Trotzdem ist es nicht so einfach, damit Rückschlüsse auf das Geschehen auf der
Sonne zu ziehen. "Der Teilchenstrom eines koronalen Massenausbruchs wird
beispielsweise im Magnetfeld der Sonne gestreut; die Teilchen ändern dadurch
ihre Richtung und ihre Geschwindigkeit. Sie zurückzuverfolgen ist deshalb nicht
ganz einfach", erklärt Spanier. Das sei vergleichbar mit einem Tennisball, der
gegen eine unebene Wand geworfen wird.

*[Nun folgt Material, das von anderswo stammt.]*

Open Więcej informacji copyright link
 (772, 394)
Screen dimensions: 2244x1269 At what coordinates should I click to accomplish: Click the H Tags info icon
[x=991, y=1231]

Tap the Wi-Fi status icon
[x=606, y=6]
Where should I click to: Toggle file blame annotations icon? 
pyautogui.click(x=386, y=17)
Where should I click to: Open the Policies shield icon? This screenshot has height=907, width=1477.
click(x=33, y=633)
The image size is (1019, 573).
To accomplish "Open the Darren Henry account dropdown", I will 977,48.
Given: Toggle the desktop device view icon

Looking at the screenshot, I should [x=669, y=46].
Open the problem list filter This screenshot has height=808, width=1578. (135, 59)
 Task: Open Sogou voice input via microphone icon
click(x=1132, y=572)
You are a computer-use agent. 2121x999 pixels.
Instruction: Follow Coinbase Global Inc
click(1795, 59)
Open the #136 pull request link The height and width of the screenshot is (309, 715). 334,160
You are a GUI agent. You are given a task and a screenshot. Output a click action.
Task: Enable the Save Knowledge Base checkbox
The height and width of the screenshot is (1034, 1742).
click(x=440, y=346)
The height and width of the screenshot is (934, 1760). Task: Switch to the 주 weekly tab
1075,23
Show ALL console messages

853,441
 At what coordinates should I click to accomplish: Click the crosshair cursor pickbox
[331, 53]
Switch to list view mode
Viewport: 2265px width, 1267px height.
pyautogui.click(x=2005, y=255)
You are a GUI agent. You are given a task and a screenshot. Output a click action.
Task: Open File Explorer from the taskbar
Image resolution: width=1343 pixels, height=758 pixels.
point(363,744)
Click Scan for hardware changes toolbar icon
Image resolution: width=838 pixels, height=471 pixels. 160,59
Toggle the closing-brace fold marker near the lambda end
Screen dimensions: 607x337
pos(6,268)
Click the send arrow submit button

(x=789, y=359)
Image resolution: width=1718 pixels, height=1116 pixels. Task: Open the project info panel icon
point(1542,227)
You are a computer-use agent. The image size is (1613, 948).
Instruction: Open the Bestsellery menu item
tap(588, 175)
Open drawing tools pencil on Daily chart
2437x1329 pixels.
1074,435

Da wisse man auch nie, in welche Richtung
er abprallen wird.
Auch für die Industrie könnte das Wissen um "fundamentale Plasmaprozesse"
interessant sein. Ob es damit in naher Zukunft auch möglich sein wird,
Vorhersagen über Ausbrüche und deren Folgen für die Erde zu machen, ist
angesichts der hohen Komplexität fraglich. Trotzdem erwarten Spanier und Ganse
Verbesserungen gegenüber dem jetzigen Zustand. "Momentan können wir einen
koronalen Massenauswurf beobachten und davon ausgehen, dass die Teilchen etwa 30
Minuten später die Erde erreichen", sagt Ganse. Das sei gerade genug Zeit, um
Satellitenbetreiber zu warnen und Satelliten in den Sicherheitsmodus zu fahren.
Neben diesem wissenschaftlichen Ansatz verfolgt die Arbeit der beiden Würzburger
Astrophysiker, die Teil eines größeren Projekts mit zwölf europäischen Partnern
ist, noch ein zweites, praktisches Ziel. "Wir wollen alle Informationen und
Daten, die es über das Geschehen auf der Sonne gibt, auf einem zentralen Server
sammeln", so Ganse. Bisher seien diese über die ganze Welt zerstreut und für
Wissenschaftler nicht immer leicht zu bekommen. Mit der Konsequenz, dass
"bestimmte Events sehr gut untersucht sind, einfach weil die Daten gut
zugänglich sind, andere Ereignisse hingegen so gut wie gar nicht."